Start of Block

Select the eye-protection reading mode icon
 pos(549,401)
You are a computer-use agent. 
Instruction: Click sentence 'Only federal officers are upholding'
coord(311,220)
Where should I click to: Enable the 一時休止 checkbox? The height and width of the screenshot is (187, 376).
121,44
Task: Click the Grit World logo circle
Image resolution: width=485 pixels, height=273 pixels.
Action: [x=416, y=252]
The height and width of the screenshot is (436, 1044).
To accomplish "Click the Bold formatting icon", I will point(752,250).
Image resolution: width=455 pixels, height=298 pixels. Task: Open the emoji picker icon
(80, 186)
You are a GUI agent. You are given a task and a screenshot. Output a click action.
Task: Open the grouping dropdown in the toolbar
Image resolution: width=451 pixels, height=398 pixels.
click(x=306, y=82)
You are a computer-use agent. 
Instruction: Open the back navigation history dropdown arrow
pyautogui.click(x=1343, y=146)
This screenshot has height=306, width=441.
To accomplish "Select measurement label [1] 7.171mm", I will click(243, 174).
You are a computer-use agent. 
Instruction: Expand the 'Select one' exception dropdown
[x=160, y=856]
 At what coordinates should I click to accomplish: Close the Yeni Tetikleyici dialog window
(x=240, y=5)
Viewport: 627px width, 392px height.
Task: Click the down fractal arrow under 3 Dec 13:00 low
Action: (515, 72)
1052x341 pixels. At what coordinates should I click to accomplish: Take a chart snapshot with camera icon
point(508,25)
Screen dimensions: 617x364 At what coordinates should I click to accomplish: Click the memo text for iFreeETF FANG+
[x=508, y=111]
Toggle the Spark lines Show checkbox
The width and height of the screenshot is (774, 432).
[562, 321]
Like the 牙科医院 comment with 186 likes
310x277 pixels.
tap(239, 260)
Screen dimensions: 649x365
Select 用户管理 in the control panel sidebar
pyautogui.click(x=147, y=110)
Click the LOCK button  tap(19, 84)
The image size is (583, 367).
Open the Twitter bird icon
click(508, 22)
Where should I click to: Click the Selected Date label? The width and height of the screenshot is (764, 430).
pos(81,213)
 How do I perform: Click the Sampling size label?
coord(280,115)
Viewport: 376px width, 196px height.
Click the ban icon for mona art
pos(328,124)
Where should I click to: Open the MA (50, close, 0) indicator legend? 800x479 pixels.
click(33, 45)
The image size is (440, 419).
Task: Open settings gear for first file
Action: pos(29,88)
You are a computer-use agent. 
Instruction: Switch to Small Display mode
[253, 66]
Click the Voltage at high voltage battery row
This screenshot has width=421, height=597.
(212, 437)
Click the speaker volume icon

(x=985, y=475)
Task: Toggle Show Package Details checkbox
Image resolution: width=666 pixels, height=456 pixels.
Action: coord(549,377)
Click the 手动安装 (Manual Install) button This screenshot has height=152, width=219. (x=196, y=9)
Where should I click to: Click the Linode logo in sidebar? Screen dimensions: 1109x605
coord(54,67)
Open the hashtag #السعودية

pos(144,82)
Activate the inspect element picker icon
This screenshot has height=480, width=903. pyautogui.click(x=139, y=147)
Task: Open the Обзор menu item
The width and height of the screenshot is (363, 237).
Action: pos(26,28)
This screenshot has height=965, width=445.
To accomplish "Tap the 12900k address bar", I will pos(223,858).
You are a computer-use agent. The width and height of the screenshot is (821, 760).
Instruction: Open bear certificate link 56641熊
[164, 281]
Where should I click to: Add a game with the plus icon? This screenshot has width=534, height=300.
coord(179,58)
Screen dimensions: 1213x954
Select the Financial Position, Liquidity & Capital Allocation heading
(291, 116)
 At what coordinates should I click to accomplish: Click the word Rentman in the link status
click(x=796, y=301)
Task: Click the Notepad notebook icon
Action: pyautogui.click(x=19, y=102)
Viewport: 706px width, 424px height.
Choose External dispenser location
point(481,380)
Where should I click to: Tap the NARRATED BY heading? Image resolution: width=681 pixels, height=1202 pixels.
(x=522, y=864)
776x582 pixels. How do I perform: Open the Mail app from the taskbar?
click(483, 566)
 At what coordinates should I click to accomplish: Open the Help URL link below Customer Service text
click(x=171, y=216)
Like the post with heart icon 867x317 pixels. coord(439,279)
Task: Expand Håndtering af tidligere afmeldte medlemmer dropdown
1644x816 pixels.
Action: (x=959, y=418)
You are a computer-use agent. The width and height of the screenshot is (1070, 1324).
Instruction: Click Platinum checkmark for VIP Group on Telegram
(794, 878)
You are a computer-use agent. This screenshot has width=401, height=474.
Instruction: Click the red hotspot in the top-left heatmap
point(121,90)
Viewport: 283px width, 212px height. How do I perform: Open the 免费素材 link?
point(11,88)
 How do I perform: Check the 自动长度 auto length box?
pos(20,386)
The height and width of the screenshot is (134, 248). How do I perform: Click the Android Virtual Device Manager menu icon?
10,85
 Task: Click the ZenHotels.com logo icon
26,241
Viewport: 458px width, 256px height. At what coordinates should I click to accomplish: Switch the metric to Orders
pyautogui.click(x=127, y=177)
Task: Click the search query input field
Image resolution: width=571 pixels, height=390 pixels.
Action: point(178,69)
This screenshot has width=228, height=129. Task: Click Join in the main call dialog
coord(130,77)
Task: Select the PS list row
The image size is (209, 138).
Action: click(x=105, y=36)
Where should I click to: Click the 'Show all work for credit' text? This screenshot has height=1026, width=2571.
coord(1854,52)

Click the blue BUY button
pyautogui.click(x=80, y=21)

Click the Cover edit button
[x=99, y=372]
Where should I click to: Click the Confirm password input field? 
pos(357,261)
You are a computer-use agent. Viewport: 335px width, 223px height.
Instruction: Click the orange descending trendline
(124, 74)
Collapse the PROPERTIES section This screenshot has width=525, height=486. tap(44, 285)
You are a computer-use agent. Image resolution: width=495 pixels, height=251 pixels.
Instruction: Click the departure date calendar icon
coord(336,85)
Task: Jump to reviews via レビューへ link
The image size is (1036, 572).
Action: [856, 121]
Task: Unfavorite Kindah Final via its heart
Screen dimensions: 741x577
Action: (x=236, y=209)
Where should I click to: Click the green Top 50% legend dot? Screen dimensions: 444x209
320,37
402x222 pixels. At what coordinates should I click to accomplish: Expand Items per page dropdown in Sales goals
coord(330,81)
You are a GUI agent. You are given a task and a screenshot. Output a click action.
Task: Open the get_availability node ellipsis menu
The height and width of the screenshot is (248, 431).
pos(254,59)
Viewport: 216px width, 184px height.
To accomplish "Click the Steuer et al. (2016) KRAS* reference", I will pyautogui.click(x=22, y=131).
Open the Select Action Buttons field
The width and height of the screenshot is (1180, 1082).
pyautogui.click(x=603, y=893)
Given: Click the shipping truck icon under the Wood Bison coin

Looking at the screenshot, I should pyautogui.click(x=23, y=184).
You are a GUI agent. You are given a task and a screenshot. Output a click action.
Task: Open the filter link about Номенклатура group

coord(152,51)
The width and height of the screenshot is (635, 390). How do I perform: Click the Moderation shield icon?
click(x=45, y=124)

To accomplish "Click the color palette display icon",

End of Block

● Work to be completed:
If a line in the records contains "heart", report it.

● Answer section:
Like the post with heart icon 867x317 pixels. coord(439,279)
Task: Unfavorite Kindah Final via its heart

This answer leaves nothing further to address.